• Records for processing:
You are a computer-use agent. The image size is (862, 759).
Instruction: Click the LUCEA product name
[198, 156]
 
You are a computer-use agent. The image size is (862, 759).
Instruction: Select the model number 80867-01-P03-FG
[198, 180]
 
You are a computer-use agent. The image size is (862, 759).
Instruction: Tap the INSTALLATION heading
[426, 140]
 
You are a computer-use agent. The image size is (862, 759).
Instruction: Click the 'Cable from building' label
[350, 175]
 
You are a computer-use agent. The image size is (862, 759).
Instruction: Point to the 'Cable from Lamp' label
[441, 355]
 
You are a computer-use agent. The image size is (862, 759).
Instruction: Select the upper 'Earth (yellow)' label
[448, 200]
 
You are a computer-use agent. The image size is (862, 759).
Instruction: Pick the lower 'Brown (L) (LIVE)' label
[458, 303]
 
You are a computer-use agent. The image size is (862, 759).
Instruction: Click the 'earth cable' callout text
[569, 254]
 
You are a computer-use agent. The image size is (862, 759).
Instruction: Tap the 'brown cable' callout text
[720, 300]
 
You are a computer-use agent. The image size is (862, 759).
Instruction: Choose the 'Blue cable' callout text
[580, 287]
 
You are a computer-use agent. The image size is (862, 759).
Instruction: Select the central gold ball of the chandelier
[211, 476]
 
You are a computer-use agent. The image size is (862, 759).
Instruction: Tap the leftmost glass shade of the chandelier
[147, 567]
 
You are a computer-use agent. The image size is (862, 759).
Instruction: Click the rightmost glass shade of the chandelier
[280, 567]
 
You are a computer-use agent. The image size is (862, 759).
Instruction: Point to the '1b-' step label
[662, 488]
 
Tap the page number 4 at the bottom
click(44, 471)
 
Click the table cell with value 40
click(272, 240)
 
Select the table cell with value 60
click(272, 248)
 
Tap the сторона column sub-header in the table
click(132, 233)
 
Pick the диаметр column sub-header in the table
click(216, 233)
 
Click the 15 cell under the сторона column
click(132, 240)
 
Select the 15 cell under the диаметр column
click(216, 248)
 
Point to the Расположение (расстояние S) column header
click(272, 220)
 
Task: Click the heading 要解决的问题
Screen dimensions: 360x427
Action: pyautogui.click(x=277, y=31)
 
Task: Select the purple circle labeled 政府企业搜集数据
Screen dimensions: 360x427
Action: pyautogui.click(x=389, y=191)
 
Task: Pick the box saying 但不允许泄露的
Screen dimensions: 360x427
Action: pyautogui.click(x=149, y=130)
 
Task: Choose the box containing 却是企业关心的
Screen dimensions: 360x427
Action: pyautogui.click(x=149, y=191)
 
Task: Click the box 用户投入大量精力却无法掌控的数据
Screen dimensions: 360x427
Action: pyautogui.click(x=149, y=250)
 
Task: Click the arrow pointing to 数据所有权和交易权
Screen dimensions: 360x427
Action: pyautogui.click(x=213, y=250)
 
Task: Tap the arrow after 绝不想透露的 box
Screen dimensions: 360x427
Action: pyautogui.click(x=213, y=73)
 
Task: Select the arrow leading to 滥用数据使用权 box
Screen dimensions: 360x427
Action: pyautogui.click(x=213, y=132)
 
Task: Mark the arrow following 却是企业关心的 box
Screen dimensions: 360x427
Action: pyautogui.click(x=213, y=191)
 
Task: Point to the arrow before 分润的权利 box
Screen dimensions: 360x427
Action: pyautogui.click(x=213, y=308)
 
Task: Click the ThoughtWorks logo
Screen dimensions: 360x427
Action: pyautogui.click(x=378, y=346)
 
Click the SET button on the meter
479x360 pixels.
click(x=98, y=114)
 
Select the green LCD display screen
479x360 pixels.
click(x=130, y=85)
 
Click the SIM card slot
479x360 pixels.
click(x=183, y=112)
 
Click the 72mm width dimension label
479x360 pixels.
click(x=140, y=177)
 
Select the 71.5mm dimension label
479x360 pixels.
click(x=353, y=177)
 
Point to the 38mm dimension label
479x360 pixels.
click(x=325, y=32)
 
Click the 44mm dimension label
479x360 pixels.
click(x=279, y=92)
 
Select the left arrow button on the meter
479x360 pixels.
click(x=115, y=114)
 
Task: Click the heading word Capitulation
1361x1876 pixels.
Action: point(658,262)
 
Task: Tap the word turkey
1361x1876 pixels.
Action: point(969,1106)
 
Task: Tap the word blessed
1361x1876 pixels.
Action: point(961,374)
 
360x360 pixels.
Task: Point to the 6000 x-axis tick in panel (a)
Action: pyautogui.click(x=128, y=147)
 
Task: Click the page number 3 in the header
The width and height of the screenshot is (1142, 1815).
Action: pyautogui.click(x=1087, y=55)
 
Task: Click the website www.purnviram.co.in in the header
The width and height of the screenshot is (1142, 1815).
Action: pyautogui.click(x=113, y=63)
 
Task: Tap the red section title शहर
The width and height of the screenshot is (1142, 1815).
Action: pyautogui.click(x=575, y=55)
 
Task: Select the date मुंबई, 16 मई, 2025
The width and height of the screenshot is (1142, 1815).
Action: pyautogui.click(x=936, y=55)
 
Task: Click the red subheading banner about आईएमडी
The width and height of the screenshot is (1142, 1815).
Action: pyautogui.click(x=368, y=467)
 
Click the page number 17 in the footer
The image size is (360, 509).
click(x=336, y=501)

• What the task requires: Rewrite all the lines above, changing "chandelier" to "light fixture" and leaving everything else as it is.

• Written answer:
You are a computer-use agent. The image size is (862, 759).
Instruction: Click the LUCEA product name
[198, 156]
 
You are a computer-use agent. The image size is (862, 759).
Instruction: Select the model number 80867-01-P03-FG
[198, 180]
 
You are a computer-use agent. The image size is (862, 759).
Instruction: Tap the INSTALLATION heading
[426, 140]
 
You are a computer-use agent. The image size is (862, 759).
Instruction: Click the 'Cable from building' label
[350, 175]
 
You are a computer-use agent. The image size is (862, 759).
Instruction: Point to the 'Cable from Lamp' label
[441, 355]
 
You are a computer-use agent. The image size is (862, 759).
Instruction: Select the upper 'Earth (yellow)' label
[448, 200]
 
You are a computer-use agent. The image size is (862, 759).
Instruction: Pick the lower 'Brown (L) (LIVE)' label
[458, 303]
 
You are a computer-use agent. The image size is (862, 759).
Instruction: Click the 'earth cable' callout text
[569, 254]
 
You are a computer-use agent. The image size is (862, 759).
Instruction: Tap the 'brown cable' callout text
[720, 300]
 
You are a computer-use agent. The image size is (862, 759).
Instruction: Choose the 'Blue cable' callout text
[580, 287]
 
You are a computer-use agent. The image size is (862, 759).
Instruction: Select the central gold ball of the light fixture
[211, 476]
 
You are a computer-use agent. The image size is (862, 759).
Instruction: Tap the leftmost glass shade of the light fixture
[147, 567]
 
You are a computer-use agent. The image size is (862, 759).
Instruction: Click the rightmost glass shade of the light fixture
[280, 567]
 
You are a computer-use agent. The image size is (862, 759).
Instruction: Point to the '1b-' step label
[662, 488]
 
Tap the page number 4 at the bottom
click(44, 471)
 
Click the table cell with value 40
click(272, 240)
 
Select the table cell with value 60
click(272, 248)
 
Tap the сторона column sub-header in the table
click(132, 233)
 
Pick the диаметр column sub-header in the table
click(216, 233)
 
Click the 15 cell under the сторона column
click(132, 240)
 
Select the 15 cell under the диаметр column
click(216, 248)
 
Point to the Расположение (расстояние S) column header
click(272, 220)
 
Task: Click the heading 要解决的问题
Screen dimensions: 360x427
Action: pyautogui.click(x=277, y=31)
 
Task: Select the purple circle labeled 政府企业搜集数据
Screen dimensions: 360x427
Action: pyautogui.click(x=389, y=191)
 
Task: Pick the box saying 但不允许泄露的
Screen dimensions: 360x427
Action: pyautogui.click(x=149, y=130)
 
Task: Choose the box containing 却是企业关心的
Screen dimensions: 360x427
Action: pyautogui.click(x=149, y=191)
 
Task: Click the box 用户投入大量精力却无法掌控的数据
Screen dimensions: 360x427
Action: pyautogui.click(x=149, y=250)
 
Task: Click the arrow pointing to 数据所有权和交易权
Screen dimensions: 360x427
Action: pyautogui.click(x=213, y=250)
 
Task: Tap the arrow after 绝不想透露的 box
Screen dimensions: 360x427
Action: pyautogui.click(x=213, y=73)
 
Task: Select the arrow leading to 滥用数据使用权 box
Screen dimensions: 360x427
Action: pyautogui.click(x=213, y=132)
 
Task: Mark the arrow following 却是企业关心的 box
Screen dimensions: 360x427
Action: pyautogui.click(x=213, y=191)
 
Task: Point to the arrow before 分润的权利 box
Screen dimensions: 360x427
Action: pyautogui.click(x=213, y=308)
 
Task: Click the ThoughtWorks logo
Screen dimensions: 360x427
Action: pyautogui.click(x=378, y=346)
 
Click the SET button on the meter
479x360 pixels.
click(x=98, y=114)
 
Select the green LCD display screen
479x360 pixels.
click(x=130, y=85)
 
Click the SIM card slot
479x360 pixels.
click(x=183, y=112)
 
Click the 72mm width dimension label
479x360 pixels.
click(x=140, y=177)
 
Select the 71.5mm dimension label
479x360 pixels.
click(x=353, y=177)
 
Point to the 38mm dimension label
479x360 pixels.
click(x=325, y=32)
 
Click the 44mm dimension label
479x360 pixels.
click(x=279, y=92)
 
Select the left arrow button on the meter
479x360 pixels.
click(x=115, y=114)
 
Task: Click the heading word Capitulation
1361x1876 pixels.
Action: point(658,262)
 
Task: Tap the word turkey
1361x1876 pixels.
Action: point(969,1106)
 
Task: Tap the word blessed
1361x1876 pixels.
Action: point(961,374)
 
360x360 pixels.
Task: Point to the 6000 x-axis tick in panel (a)
Action: pyautogui.click(x=128, y=147)
 
Task: Click the page number 3 in the header
The width and height of the screenshot is (1142, 1815).
Action: pyautogui.click(x=1087, y=55)
 
Task: Click the website www.purnviram.co.in in the header
The width and height of the screenshot is (1142, 1815).
Action: pyautogui.click(x=113, y=63)
 
Task: Tap the red section title शहर
The width and height of the screenshot is (1142, 1815).
Action: pyautogui.click(x=575, y=55)
 
Task: Select the date मुंबई, 16 मई, 2025
The width and height of the screenshot is (1142, 1815).
Action: pyautogui.click(x=936, y=55)
 
Task: Click the red subheading banner about आईएमडी
The width and height of the screenshot is (1142, 1815).
Action: pyautogui.click(x=368, y=467)
 
Click the page number 17 in the footer
The image size is (360, 509).
click(x=336, y=501)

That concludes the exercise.